• [Work to complete] Only the lines that contain the string "Cookie" belong in the answer; pull them from the records.

• [Data supplied]

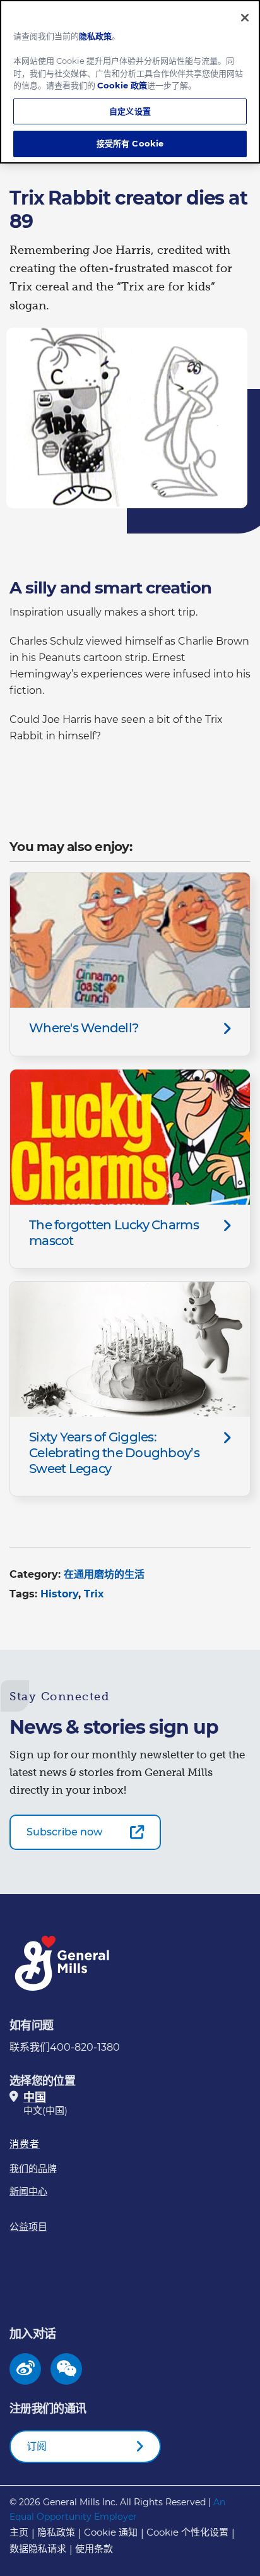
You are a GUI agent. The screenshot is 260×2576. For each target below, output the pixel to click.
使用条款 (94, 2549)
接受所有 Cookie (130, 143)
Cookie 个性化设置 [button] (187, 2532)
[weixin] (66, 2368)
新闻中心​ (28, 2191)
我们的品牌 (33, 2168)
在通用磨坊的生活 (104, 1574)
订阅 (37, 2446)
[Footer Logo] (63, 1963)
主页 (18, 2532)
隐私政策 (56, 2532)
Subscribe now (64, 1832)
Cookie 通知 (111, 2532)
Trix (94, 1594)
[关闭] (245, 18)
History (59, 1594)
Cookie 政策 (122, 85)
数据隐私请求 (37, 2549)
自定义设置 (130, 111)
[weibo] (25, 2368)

• [Response area]
接受所有 Cookie (130, 143)
Cookie 个性化设置 [button] (187, 2532)
Cookie 通知 (111, 2532)
Cookie 政策 (122, 85)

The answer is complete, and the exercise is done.